Il dolore della famiglia Grillo dopo la condanna di Ciro a otto anni per stupro, tra rabbia, silenzi e la promessa di un ricorso in Appello

Beppe Grillo

Delusione, amarezza e dolore si mescolano in casa Grillo dopo il verdetto di primo grado che ha condannato a otto anni Ciro, il figlio del fondatore del Movimento 5 Stelle, accusato di stupro di gruppo. Chi conosce bene la famiglia racconta di un clima segnato da silenzi e incredulità, ma anche da un’unica certezza ribadita da sempre: la convinzione che il giovane sia innocente. Attorno a lui, genitori e fratelli si sono stretti come in una roccaforte, preparandosi già a un Appello che sarà il nuovo terreno della battaglia giudiziaria.

La tensione era nell’aria da settimane. Le telefonate con gli avvocati, le riunioni a porte chiuse, le notti insonni. «Beppe e Parvin (i genitori di Ciro, ndr) erano preoccupati per una possibile sentenza dura. Un’eventualità che ovviamente scongiuravano», rivela una fonte vicina alla famiglia. «Loro credono e hanno sempre creduto nell’innocenza di Ciro», ribadisce. Un sostegno senza esitazioni, che ha radici profonde e che nel tempo si è tradotto in gesti pubblici e privati.
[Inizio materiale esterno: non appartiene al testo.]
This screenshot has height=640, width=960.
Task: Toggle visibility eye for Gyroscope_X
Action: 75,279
Tra i più noti, resta il video infuocato diffuso qualche anno fa dall’ex garante del Movimento 5 Stelle, quando la vicenda era appena esplosa. In quell’occasione, un Grillo furibondo si rivolse direttamente alle telecamere, alzando i toni contro quella che considerava un’ingiustizia: «Se dovete arrestare mio figlio che non ha fatto niente, allora arrestate me perché ci vado io in galera». Parole che fecero discutere e divisero l’opinione pubblica, segnando però una linea chiara: difendere Ciro a ogni costo.
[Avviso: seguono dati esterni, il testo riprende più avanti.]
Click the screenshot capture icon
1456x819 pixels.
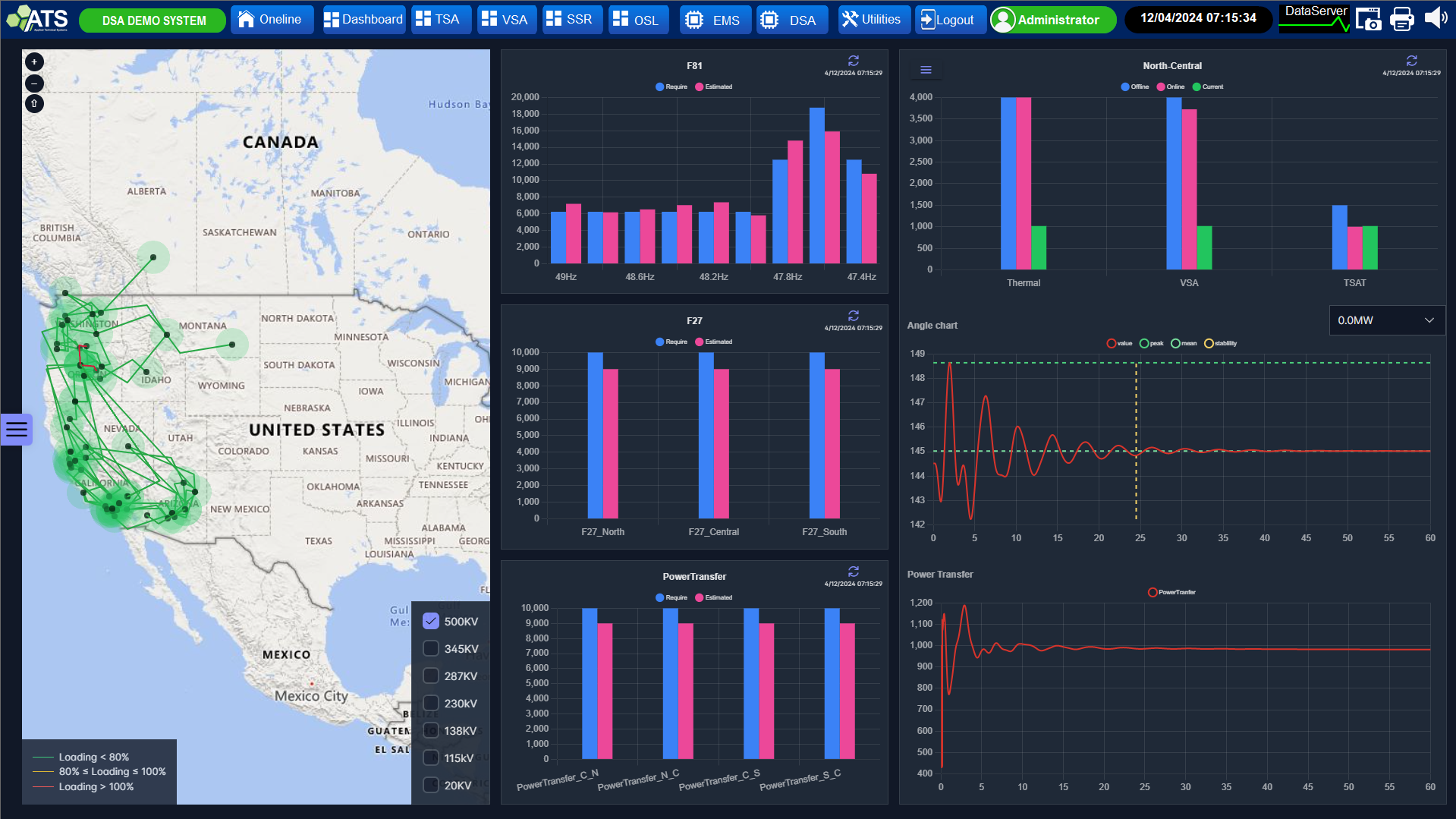[1368, 20]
Dopo quello sfogo, l’ex comico aveva abbassato i riflettori, mantenendo un profilo più basso. Nessun altro intervento clamoroso, solo poche frasi lasciate filtrare, sempre nella stessa direzione. Con una convinzione rimasta intatta anche oggi, dopo la sentenza: per Beppe e Parvin, il figlio resta innocente. «È un pensiero inamovibile», sottolineano persone che frequentano da anni la famiglia.
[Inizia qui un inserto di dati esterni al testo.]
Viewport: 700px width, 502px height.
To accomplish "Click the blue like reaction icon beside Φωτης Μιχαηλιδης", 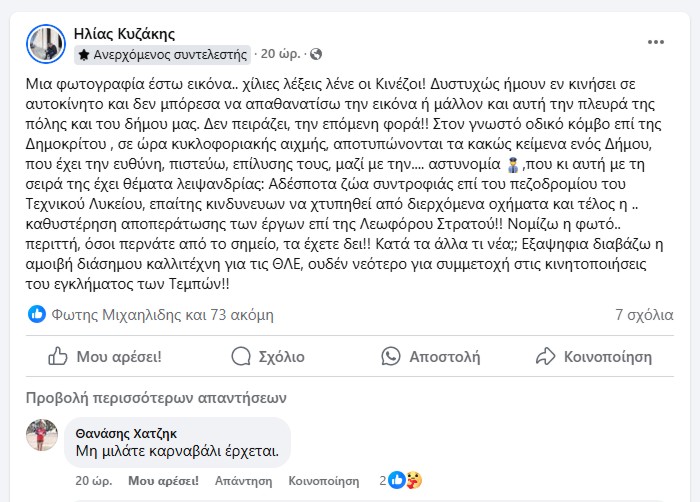I will pos(37,315).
Il verdetto è arrivato a Genova, città natale e simbolica per i Grillo, dove ieri erano tutti presenti. La notizia della condanna è piombata come un fulmine, congelando ogni altro progetto. Dalla probabile causa civile che Beppe si appresta a intentare per la questione del simbolo del Movimento, fino al docufilm su cui stava lavorando da mesi, tutto è stato sospeso. Ogni energia è stata spostata sul fronte giudiziario e familiare.

La compattezza in questi giorni è stata totale. La moglie di Grillo, Parvin Tadjk, i figli e lo stesso Beppe hanno fatto quadrato intorno a Ciro, che a fine anno diventerà padre. Un elemento che ha aggiunto peso emotivo a una vicenda già drammatica, trasformando il dolore in determinazione. «Questa storia li ha cementati ancora di più, se possibile», dice chi li conosce bene.

La speranza di una assoluzione è rimasta viva fino all’ultimo, nutrita dalle parole della difesa e dalle attese di un verdetto meno severo. Ma quando il collegio giudicante ha letto la condanna a otto anni, il gelo è calato nella sala e nel cuore dei familiari. Da allora, silenzio. Nessuna dichiarazione ufficiale, nessuna conferenza stampa, nessun post social. Nessun video, soprattutto, come quelli che in passato avevano incendiato la scena pubblica.

Oggi resta soltanto il dolore, quello che non si urla ma si custodisce dentro. Chi frequenta Beppe racconta di un uomo colpito ma non piegato: «Non si arrenderà al primo ostacolo», garantisce chi lo conosce bene. «Questa decisione gli darà ancora più determinazione. Con Beppe bisogna abituarsi alle sorprese».

Il futuro passa inevitabilmente dal ricorso in Appello, già annunciato dall’avvocato di famiglia, Enrico Grillo, nipote del fondatore del M5S. Sarà la nuova battaglia, il terreno in cui provare a ribaltare la sentenza e ottenere l’assoluzione. Ma nel frattempo resta anche il riflesso politico di una vicenda che scuote il cuore del Movimento. Attivisti e parlamentari hanno scelto il silenzio, evitando commenti pubblici che avrebbero potuto infiammare ulteriormente la situazione. Lo stesso Beppe, che per anni è stato voce e anima della protesta, ora sembra muoversi in un registro diverso: meno palco, più chiusura domestica.

Nella villa di Sant’Ilario, sulle colline di Genova, le giornate scorrono in un’atmosfera sospesa. Qualcuno parla di lunghe passeggiate in giardino, di porte serrate e telefoni che squillano invano. Gli amici storici si sono stretti accanto, ma le visite sono state ridotte al minimo. A dominare è un dolore che non trova sbocchi pubblici, e che viene vissuto come una prova da affrontare insieme.

In questo clima pesa anche la prospettiva personale di Ciro. L’arrivo imminente di un figlio cambia il quadro emotivo, rendendo ancora più difficile immaginare una vita segnata da una condanna definitiva. È un aspetto che gli stessi familiari sottolineano con forza: «Non possiamo pensare che un ragazzo che sta per diventare padre debba portare sulle spalle una colpa che non è sua», dicono.

La vicenda resta dunque sospesa tra due poli: da un lato la certezza giudiziaria espressa dal Tribunale, dall’altro la convinzione ostinata della famiglia. Nel mezzo, il percorso lungo e complesso dell’Appello, che sarà seguito con attenzione dall’opinione pubblica. Ogni passaggio processuale riaprirà ferite, ogni udienza sarà un nuovo capitolo di questa storia.

Per il momento, l’unica certezza è quella che la famiglia ripete a porte chiuse e agli amici più vicini: «Noi crediamo all’innocenza di Ciro». Una frase che accompagna ogni sguardo e che rappresenta il filo rosso della vicenda, dalla notte dell’accusa fino al giorno della condanna.